> _DATA PROVIDED_
■ ■ ■ ■ ■ ■ ■

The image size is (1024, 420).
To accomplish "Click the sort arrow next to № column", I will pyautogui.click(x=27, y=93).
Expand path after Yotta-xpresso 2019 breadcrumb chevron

■ ■ ■ ■ ■ ■ ■

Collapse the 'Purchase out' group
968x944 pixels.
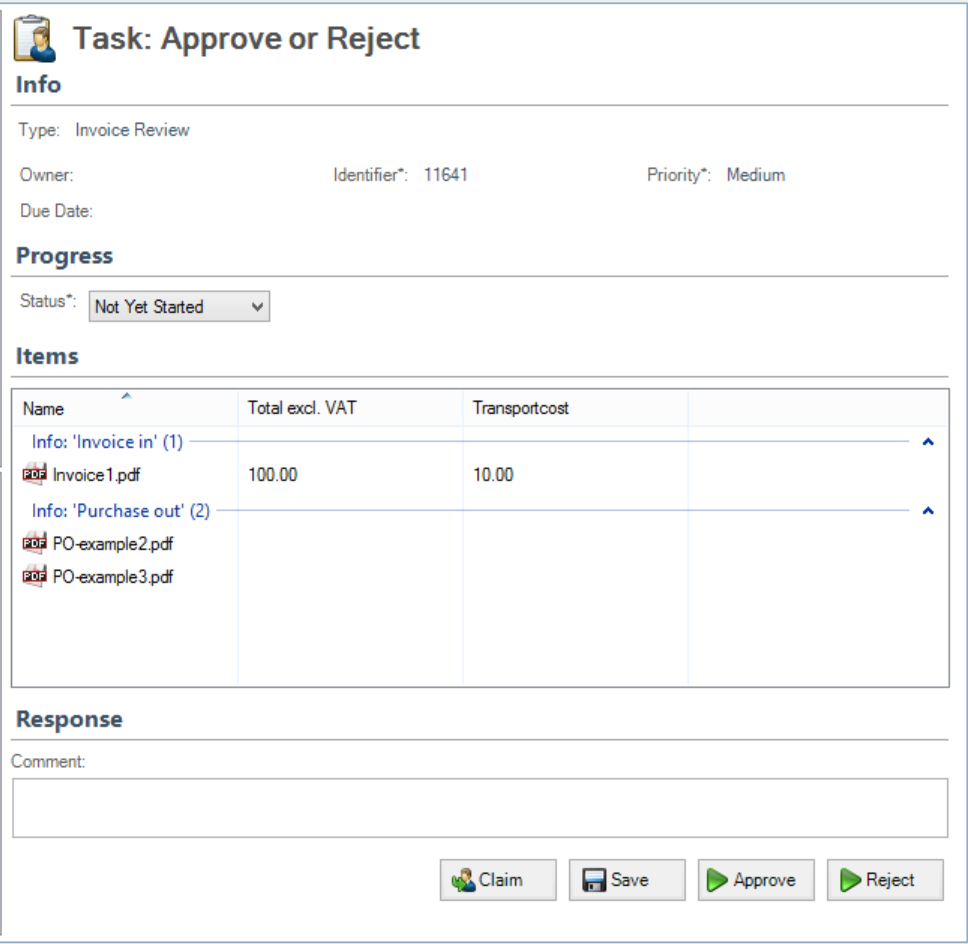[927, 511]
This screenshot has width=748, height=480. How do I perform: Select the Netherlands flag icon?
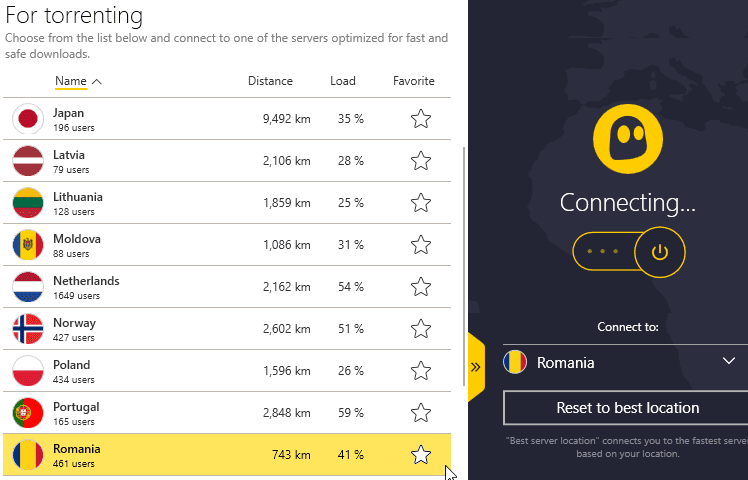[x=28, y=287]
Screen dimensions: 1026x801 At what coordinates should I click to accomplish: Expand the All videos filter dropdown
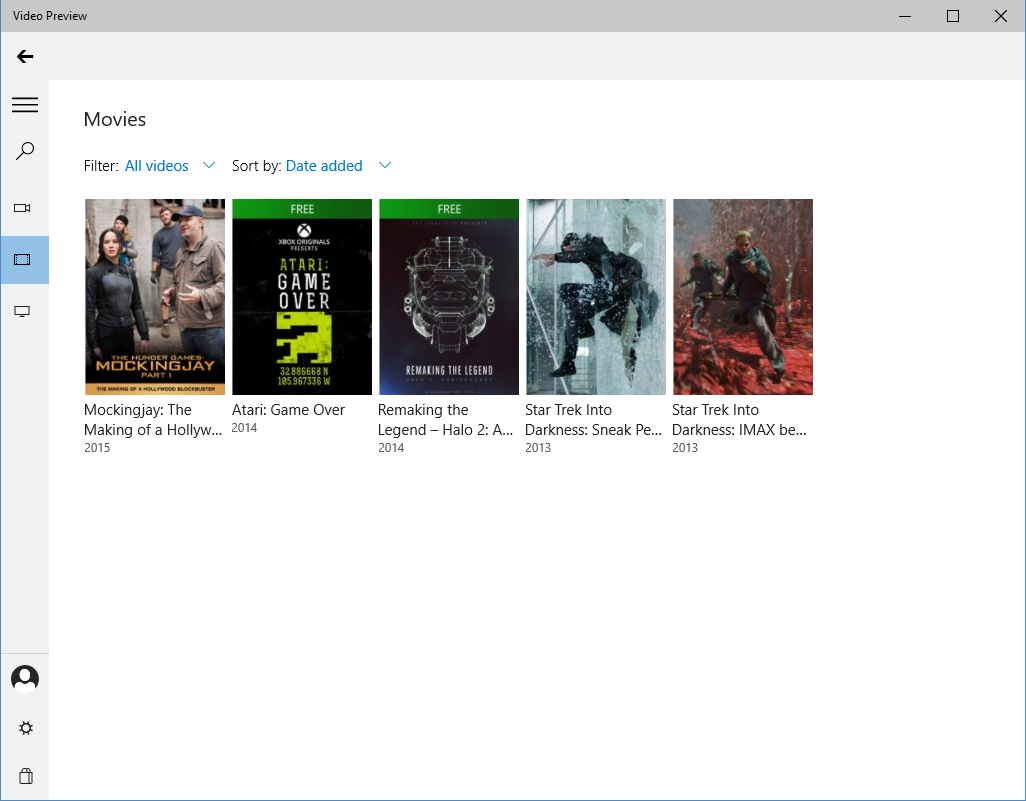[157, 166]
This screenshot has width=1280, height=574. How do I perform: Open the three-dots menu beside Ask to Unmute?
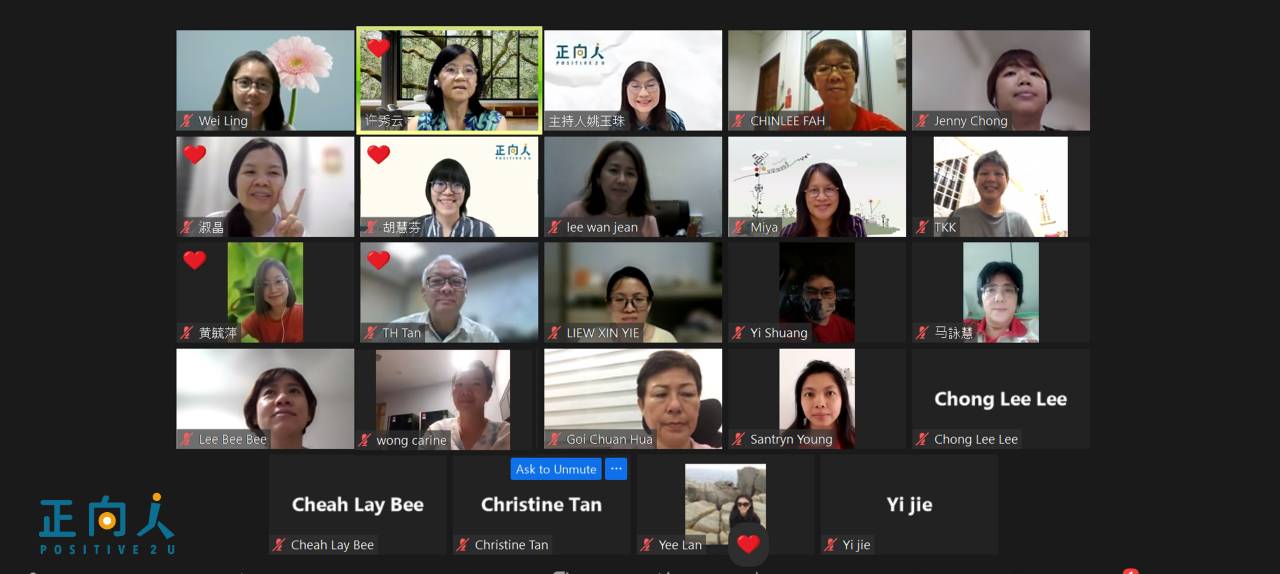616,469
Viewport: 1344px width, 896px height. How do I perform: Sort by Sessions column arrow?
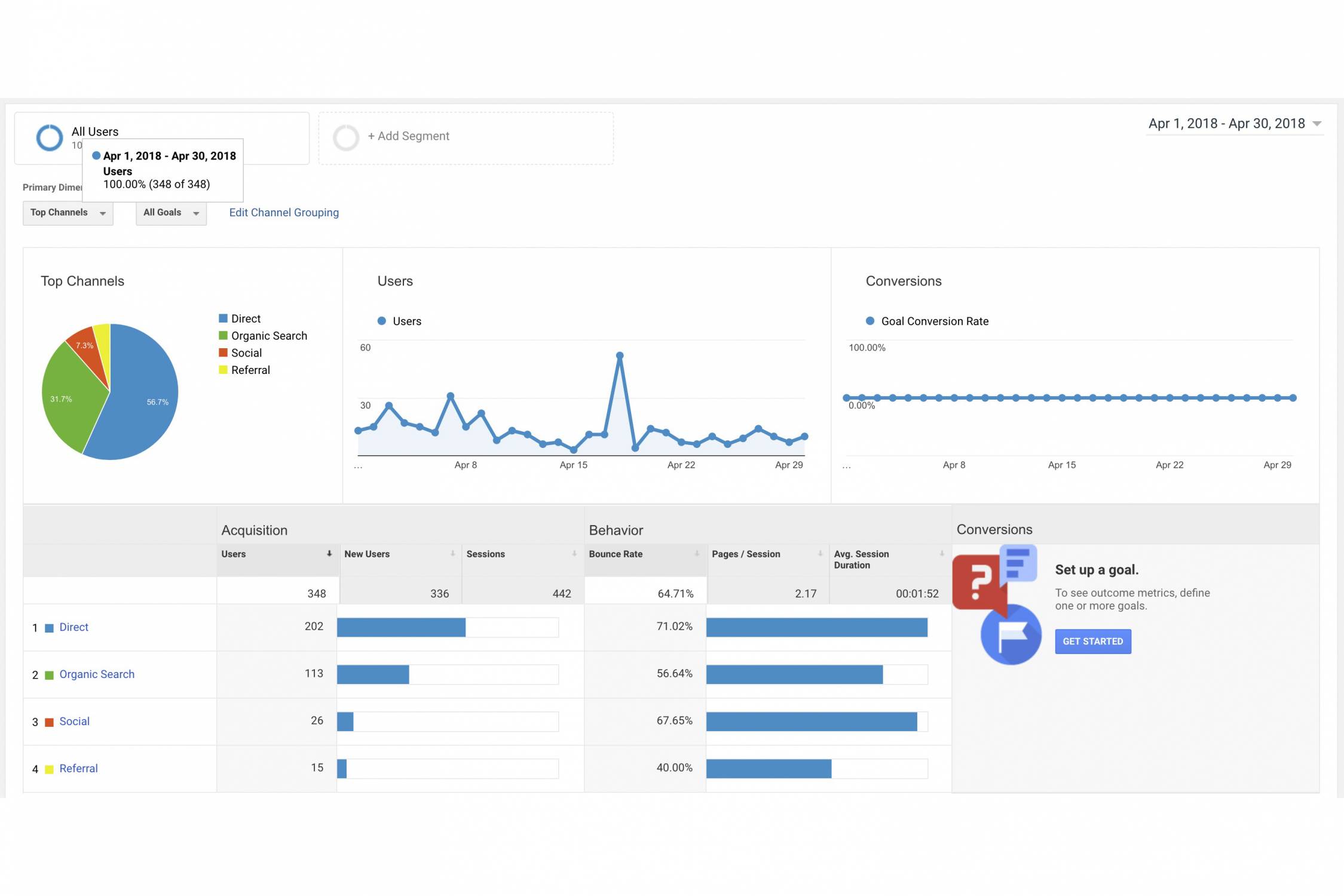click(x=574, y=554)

■ ■ ■ ■ ■ ■ ■

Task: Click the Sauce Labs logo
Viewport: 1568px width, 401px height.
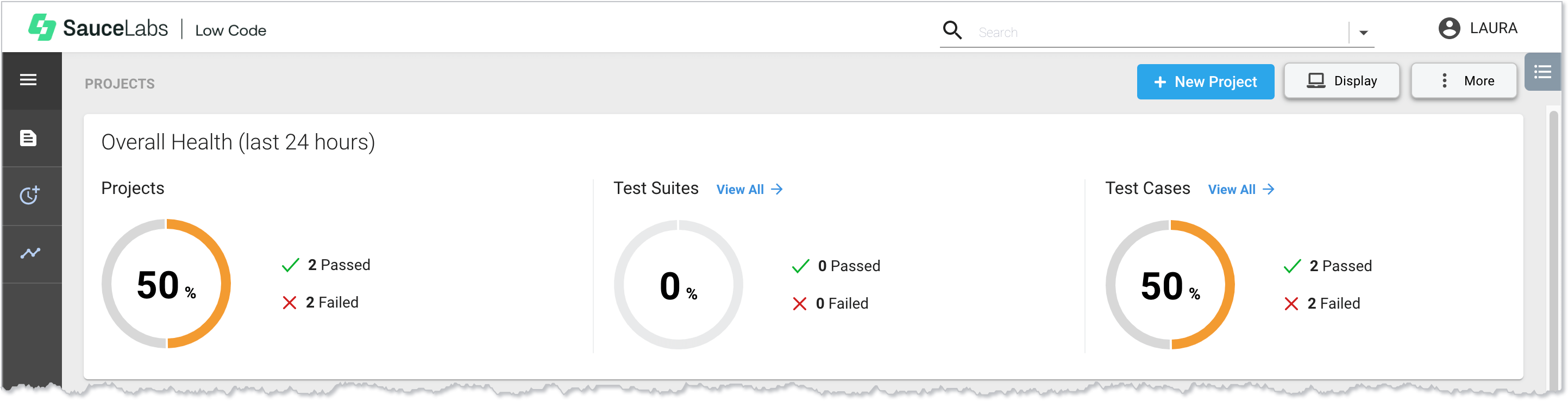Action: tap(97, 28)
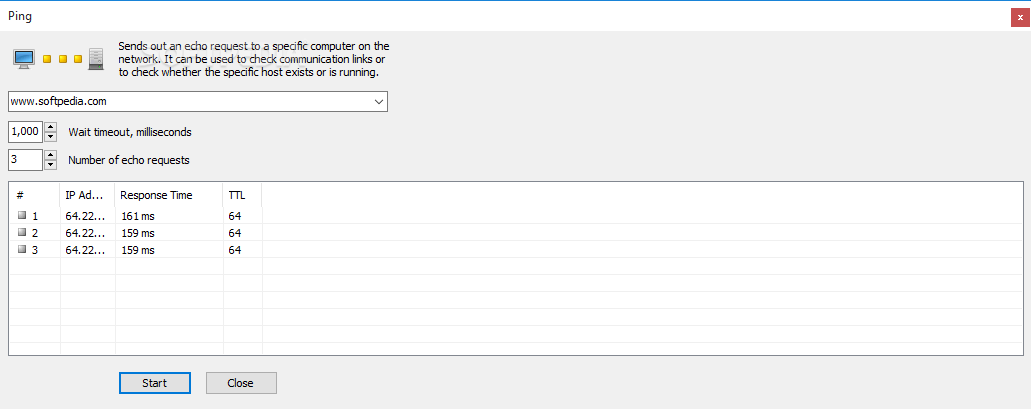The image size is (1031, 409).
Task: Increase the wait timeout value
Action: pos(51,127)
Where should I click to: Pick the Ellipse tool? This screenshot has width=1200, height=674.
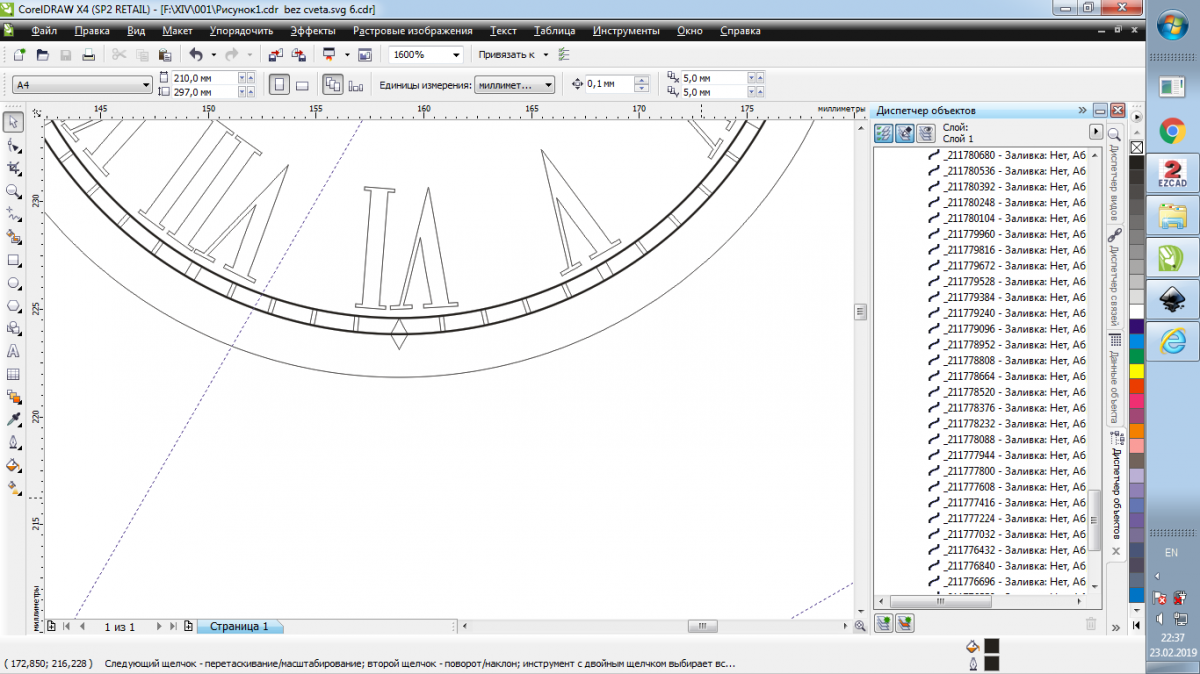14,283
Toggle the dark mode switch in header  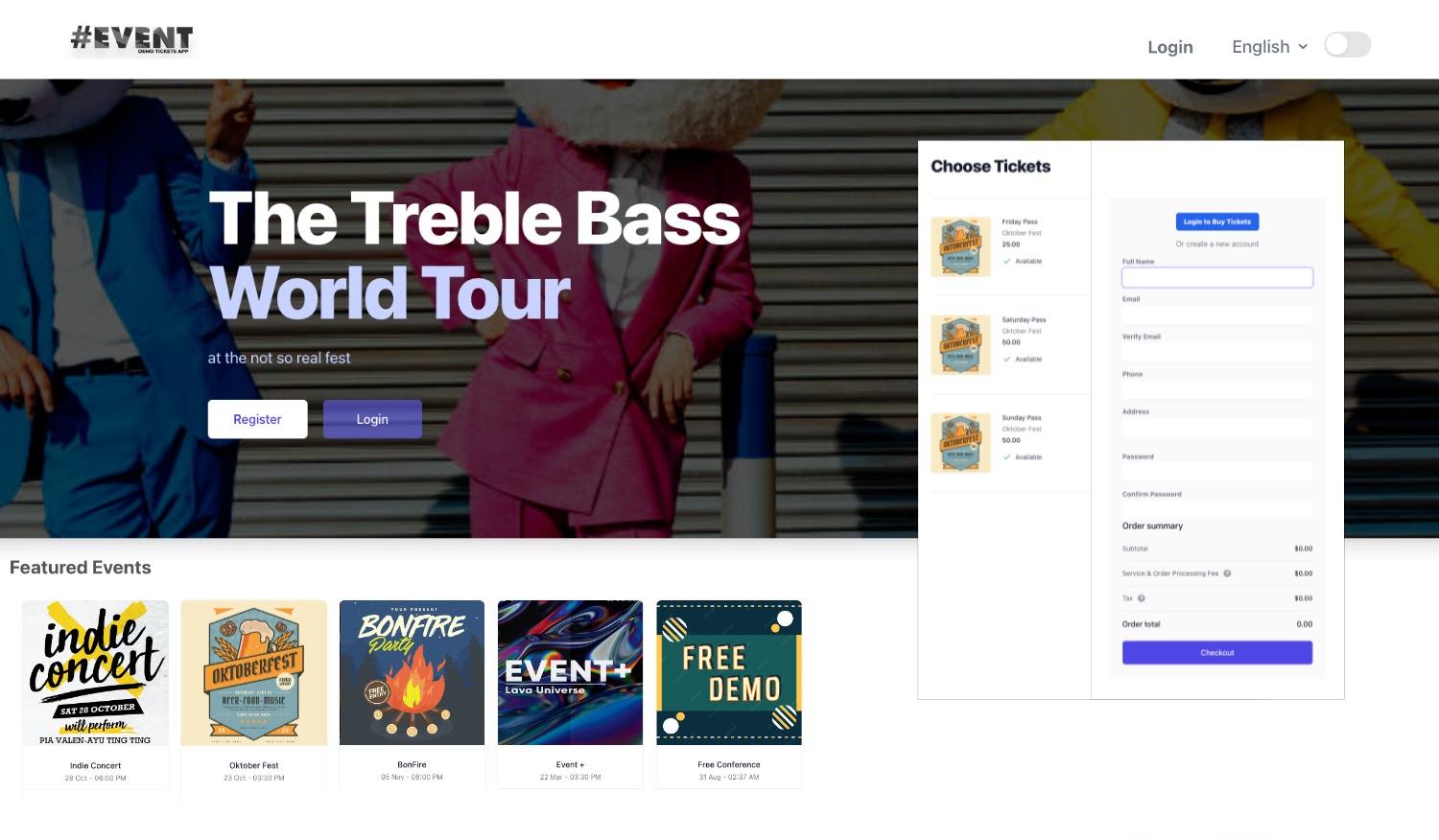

■ ■ ■ ■ ■ ■ ■

> _TO DO_
Rewrite the records starting at the line containing "The image size is (1024, 420)." and ending at the line containing "Expand path after", including the requests, and multiply every coordinate in the answers by 1.1, rounding to whole numbers with halves rounded up. Give only those lines.

> _TASK SOLUTION_
The image size is (1024, 420).
To accomplish "Click the sort arrow next to № column", I will pyautogui.click(x=30, y=102).
Expand path after Yotta-xpresso 2019 breadcrumb chevron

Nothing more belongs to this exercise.